Total distance \(d = 72\text{ m} + 240\text{ m} + 48\text{ m} = 360\text{ m}\).
Alternatively, using the area of a trapezium: \(d = \frac{1}{2} \times (a + b) \times h = \frac{1}{2} \times (10\text{ s} + 20\text{ s}) \times 24\text{ m/s} = 360\text{ m}\).

a)
- Uses formula \(a = \frac{\Delta v}{t}\) or correct substitution seen: [1 mark]
- Correct calculation: \(4.0\text{ m/s}^2\) (unit required): [1 mark]

b)
- (i) gradient or slope: [1 mark]
- (ii) area (under line / graph): [1 mark]

c)
- Calculates distance during acceleration phase (\(72\text{ m}\)) OR deceleration phase (\(48\text{ m}\)): [1 mark]
- Calculates distance during constant speed phase (\(240\text{ m}\)): [1 mark]
- Sums all three phases correctly (or uses trapezium formula with correct values): [1 mark]
- Final answer \(360\text{ m}\) (unit required): [1 mark]

a) Momentum is defined as the product of mass and velocity (\(p = mv\)).
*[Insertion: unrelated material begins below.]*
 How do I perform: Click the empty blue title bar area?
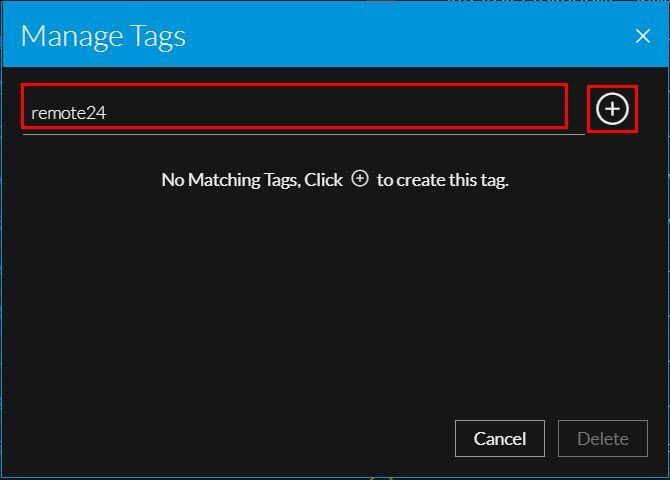(x=400, y=36)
Its SI unit is kilogram metre per second (\(\text{kg m/s}\) or \(\text{N s}\)).

b) According to the principle of conservation of momentum:
Total initial momentum = Total final momentum
\(m_1 u_1 + m_2 u_2 = (m_1 + m_2) v\)
\((12000 \times 3.0) + (24000 \times 0) = (12000 + 24000) \times v\)
\(36000 = 36000 \times v\)
\(v = 1.0\text{ m/s}\).

c) Initial kinetic energy:
\(E_{ki} = \frac{1}{2} m_1 u_1^2 = \frac{1}{2} \times 12000 \times (3.0)^2 = 54000\text{ J}\).

Final kinetic energy:
\(E_{kf} = \frac{1}{2} (m_1 + m_2) v^2 = \frac{1}{2} \times 36000 \times (1.0)^2 = 18000\text{ J}\).

Loss of kinetic energy:
\(\Delta E_k = 54000\text{ J} - 18000\text{ J} = 36000\text{ J}\) (or \(36\text{ kJ}\)).

a)
- mass \(\times\) velocity: [1 mark]
- \(\text{kg m/s}\) or \(\text{N s}\): [1 mark]

b)
- Use of momentum conservation equation: \(m_1 u_1 = (m_1 + m_2)v\): [1 mark]
- Correct substitution of values: \(12000 \times 3.0 = 36000 v\): [1 mark]
- Final answer: \(1.0\text{ m/s}\): [1 mark]

c)
- Calculates initial kinetic energy (\(54000\text{ J}\)): [1 mark]
- Calculates final kinetic energy (\(18000\text{ J}\)): [1 mark]
- Calculates correct loss of kinetic energy: \(36000\text{ J}\) (or \(36\text{ kJ}\)): [1 mark]

a) Volume of the block \(V = 0.50\text{ m} \times 0.40\text{ m} \times 1.2\text{ m} = 0.24\text{ m}^3\).
Mass \(m = \rho \times V = 2400\text{ kg/m}^3 \times 0.24\text{ m}^3 = 576\text{ kg}\).

b) Weight of the block \(W = m \times g = 576\text{ kg} \times 9.8\text{ N/kg} = 5644.8\text{ N}\).
To exert maximum pressure, the block must rest on its smallest face (minimum contact area).
Smallest area \(A_{\min} = 0.50\text{ m} \times 0.40\text{ m} = 0.20\text{ m}^2\).
Maximum pressure \(P_{\max} = \frac{W}{A_{\min}} = \frac{5644.8\text{ N}}{0.20\text{ m}^2} = 28224\text{ Pa}\) (or \(2.8 \times 10^4\text{ Pa}\) to 2 s.f.).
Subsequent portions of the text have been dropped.